Toutefois le fait que l'employeur ait, dans le cadre de son pouvoir de direction, relevé des objectifs non atteints par M. [H], et ce malgré la contestation élevée par celui-ci, puis versé en avril 2012, soit postérieurement à la prise d'acte du salarié, une rémunération variable au titre de l'année 2011 inférieure à celle à laquelle pouvait prétendre ce dernier, ne sont pas de nature à laisser présumer l'existence d'un harcèlement moral à son encontre pendant l'exécution du contrat de travail, ni un manquement de l'employeur à son obligation de sécurité de résultat sur le fondement de l'article L. 4121-1 du code du travail.
Le harcèlement moral et les pressions invoquées pour rendre impossible la poursuite du contrat de travail et pousser M. [H] à démissionner ne sont donc pas établis.
M. [H] ne justifiant d'aucun des griefs allégués à l'encontre de son employeur, sa prise d'acte produit les effets d'une démission. Le jugement qui l'a débouté de ses demandes indemnitaires à titre de licenciement sans cause réelle et sérieuse sera donc confirmé.
Il le sera également en ce qu'il a rejeté la demande indemnitaire pour manquement de l'employeur à son obligation de sécurité de résultat.
Sur les autres demandes
Il convient d'ordonner à la société BNP PARIBAS de délivrer à M. [D] [H] un bulletin de salaire conforme au présent arrêt.

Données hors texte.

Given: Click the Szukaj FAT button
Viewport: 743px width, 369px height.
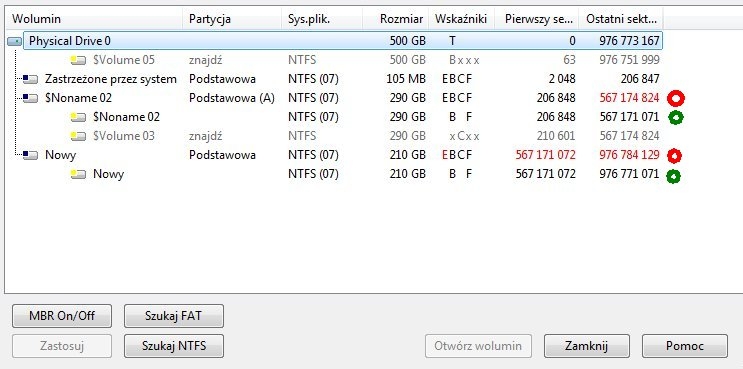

La société BNP PARIBAS qui succombe partiellement supportera les dépens de l'instance et sera condamnée à payer à M. [H] la somme de 2 000 € en application de l'article 700 code de procédure civile.
PAR CES MOTIFS
LA COUR,
CONFIRME le jugement déféré en toutes ses dispositions, sauf en ce qu'il a débouté M. [D] [H] de sa demande en paiement à titre de rappel de rémunération variable ;
Statuant à nouveau de ce seul chef,
CONDAMNE la SA BNP PARIBAS à payer à M. [D] [H] la somme de 2 314 € à titre de rappel de rémunération variable ;
ORDONNE à la SA BNP PARIBAS de remettre à M. [D] [H] un bulletin de salaire conforme au présent arrêt ;
Y ajoutant,
CONDAMNE la SA BNP PARIBAS à payer à M. [D] [H] la somme de 2 000 € en application de l'article 700 du code de procédure civile ;
CONDAMNE la SA BNP PARIBAS aux dépens de première instance et d'appel.